“We induced a very simple kind of memory in the snails called sensitization,” said David L. Glanzman, a member of UCLA’s department of Integrative Biology and Physiology and the lead author of the study.
He likens sensitization to experiencing an earthquake or other physically jarring event. “You’d be very jumpy for a time afterward,” he said.
Glanzman and his team gave the snails a series of electric shocks to their tails. “The result is, their reflexes were greatly enhanced. If we touched their skin, they’ll contract very strongly.”
When the snails were good and jumpy, the team extracted RNA from their nervous systems and injected it into untrained snails.
“Twenty-four hours later, we tested the reflexes of those snails, and they showed the same reflexes of those that had been given electrical shocks,” Glanzman said.
It’s no coincidence that this breakthrough was conducted with the help of some slimy gastropod friends. Glanzman says neurobiologists have been studying the machinations of snail brains for decades.

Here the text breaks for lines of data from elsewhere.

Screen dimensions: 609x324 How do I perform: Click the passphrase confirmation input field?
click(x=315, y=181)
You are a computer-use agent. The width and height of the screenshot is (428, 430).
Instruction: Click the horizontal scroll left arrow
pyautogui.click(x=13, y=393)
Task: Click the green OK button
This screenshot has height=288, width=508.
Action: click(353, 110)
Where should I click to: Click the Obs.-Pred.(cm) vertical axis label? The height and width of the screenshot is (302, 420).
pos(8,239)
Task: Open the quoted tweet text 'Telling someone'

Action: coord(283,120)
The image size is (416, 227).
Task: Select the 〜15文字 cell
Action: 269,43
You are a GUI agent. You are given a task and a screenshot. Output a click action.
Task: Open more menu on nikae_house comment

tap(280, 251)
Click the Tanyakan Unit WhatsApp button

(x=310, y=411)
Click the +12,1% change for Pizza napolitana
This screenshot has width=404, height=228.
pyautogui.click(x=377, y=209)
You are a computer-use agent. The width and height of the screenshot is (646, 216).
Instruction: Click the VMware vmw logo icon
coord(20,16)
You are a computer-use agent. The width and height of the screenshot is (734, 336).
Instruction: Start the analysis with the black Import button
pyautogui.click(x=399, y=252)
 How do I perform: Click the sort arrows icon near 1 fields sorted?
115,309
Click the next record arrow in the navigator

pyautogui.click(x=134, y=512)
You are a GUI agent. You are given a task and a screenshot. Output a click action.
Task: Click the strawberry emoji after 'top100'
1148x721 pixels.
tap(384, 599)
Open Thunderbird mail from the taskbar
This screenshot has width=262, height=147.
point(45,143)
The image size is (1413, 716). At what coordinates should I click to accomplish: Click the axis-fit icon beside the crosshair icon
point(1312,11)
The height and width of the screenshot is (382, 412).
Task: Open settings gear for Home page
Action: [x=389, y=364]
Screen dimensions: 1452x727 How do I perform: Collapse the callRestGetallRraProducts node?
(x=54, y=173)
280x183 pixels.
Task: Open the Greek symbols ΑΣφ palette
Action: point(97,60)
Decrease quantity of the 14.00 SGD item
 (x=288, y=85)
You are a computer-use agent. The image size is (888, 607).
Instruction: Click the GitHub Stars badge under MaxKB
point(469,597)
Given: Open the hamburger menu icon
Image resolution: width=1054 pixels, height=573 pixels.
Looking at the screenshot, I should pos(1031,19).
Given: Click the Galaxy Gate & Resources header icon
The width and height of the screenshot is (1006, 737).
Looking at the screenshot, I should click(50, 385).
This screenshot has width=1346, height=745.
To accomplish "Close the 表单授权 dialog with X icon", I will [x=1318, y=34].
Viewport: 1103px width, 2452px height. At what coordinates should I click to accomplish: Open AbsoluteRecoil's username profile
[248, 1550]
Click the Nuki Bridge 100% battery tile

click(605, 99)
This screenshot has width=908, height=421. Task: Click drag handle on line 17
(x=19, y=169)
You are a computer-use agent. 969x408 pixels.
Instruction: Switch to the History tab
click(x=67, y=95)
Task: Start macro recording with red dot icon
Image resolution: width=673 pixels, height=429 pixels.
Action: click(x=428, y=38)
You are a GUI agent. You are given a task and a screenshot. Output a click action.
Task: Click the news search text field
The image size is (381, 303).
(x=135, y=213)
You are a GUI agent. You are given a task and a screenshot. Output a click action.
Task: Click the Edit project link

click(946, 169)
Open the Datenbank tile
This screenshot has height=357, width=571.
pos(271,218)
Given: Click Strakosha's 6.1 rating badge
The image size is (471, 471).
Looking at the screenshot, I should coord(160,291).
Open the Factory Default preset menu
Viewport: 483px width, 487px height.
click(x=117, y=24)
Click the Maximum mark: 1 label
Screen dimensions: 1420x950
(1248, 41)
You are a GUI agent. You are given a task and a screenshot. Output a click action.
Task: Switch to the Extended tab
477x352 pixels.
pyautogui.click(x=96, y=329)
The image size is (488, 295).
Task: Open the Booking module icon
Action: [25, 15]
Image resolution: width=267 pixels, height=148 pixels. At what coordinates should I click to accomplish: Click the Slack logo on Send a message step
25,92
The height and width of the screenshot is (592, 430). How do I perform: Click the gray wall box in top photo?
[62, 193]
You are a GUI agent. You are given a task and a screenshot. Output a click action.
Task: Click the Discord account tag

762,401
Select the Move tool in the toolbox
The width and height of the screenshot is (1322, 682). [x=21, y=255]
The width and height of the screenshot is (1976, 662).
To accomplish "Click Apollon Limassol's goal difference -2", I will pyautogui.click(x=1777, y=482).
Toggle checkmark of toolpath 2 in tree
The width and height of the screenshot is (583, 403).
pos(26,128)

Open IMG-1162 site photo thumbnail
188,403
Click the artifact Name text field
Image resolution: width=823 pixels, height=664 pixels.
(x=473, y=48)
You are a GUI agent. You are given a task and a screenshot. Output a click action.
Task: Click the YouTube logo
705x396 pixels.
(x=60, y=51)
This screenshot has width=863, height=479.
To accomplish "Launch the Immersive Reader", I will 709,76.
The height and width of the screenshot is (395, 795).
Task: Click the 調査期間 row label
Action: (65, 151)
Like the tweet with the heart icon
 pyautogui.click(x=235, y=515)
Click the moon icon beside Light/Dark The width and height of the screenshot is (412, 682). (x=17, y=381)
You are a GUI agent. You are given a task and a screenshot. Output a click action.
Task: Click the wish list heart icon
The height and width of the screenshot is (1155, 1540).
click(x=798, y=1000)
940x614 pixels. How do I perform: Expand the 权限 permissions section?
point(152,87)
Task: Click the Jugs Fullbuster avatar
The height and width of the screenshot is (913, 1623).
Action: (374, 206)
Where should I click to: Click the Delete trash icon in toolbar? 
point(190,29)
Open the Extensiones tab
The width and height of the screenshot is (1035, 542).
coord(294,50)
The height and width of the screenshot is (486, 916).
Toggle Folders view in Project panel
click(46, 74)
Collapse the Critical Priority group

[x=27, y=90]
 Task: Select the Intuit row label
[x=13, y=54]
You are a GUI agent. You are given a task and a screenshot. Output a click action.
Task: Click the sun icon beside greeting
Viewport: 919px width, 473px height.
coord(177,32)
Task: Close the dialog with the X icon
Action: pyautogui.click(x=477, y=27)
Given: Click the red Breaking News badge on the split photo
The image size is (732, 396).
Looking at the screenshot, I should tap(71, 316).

“I’m a reductionist in my approach to learning memory,” he said. “Human brains are so complex … so snails have a lot of advantages in that they have relatively simple nervous systems.”
And what applies to a snail, evolutionarily, probably applies to a human in some way.
“The way science proceeds is, you figure out the simple things first, and then you build on them,” Glanzman said. “Many of the cellular mechanisms of learning and memory that we identify in all animals were first observed in the snail.”
What does it mean for humans?
Memory transfer and transplantation are fascinating to think about. But just because it works on snails doesn’t mean we’ll soon be living in the realm of “Westworld” or “The Eternal Sunshine of the Spotless Mind.” Actually, the human applications are much more practical — and helpful.
“We were able to transfer the memory using RNA,” Glanzman said. “So if you think about human disorders of memory like dementia, Alzheimer’s and PTSD, if we can identify some of the RNA that produces learning like alterations, it is possible we could use that knowledge to create new and more effective treatments.”
In other words, a better understanding of how memories are physically formed in the components of the nervous system (which includes the brain) could lead to a better understanding of memory-related diseases and disorders.”
The findings also challenges some popular understandings of how memory is stored.
“The dominant model of learning and neuroscience today is that when an animal learns something, there is growth in new synaptic connections or change in existing ones,” Glanzman said. “So essentially, memory is stored in synapses. Our study suggests that can’t be true.”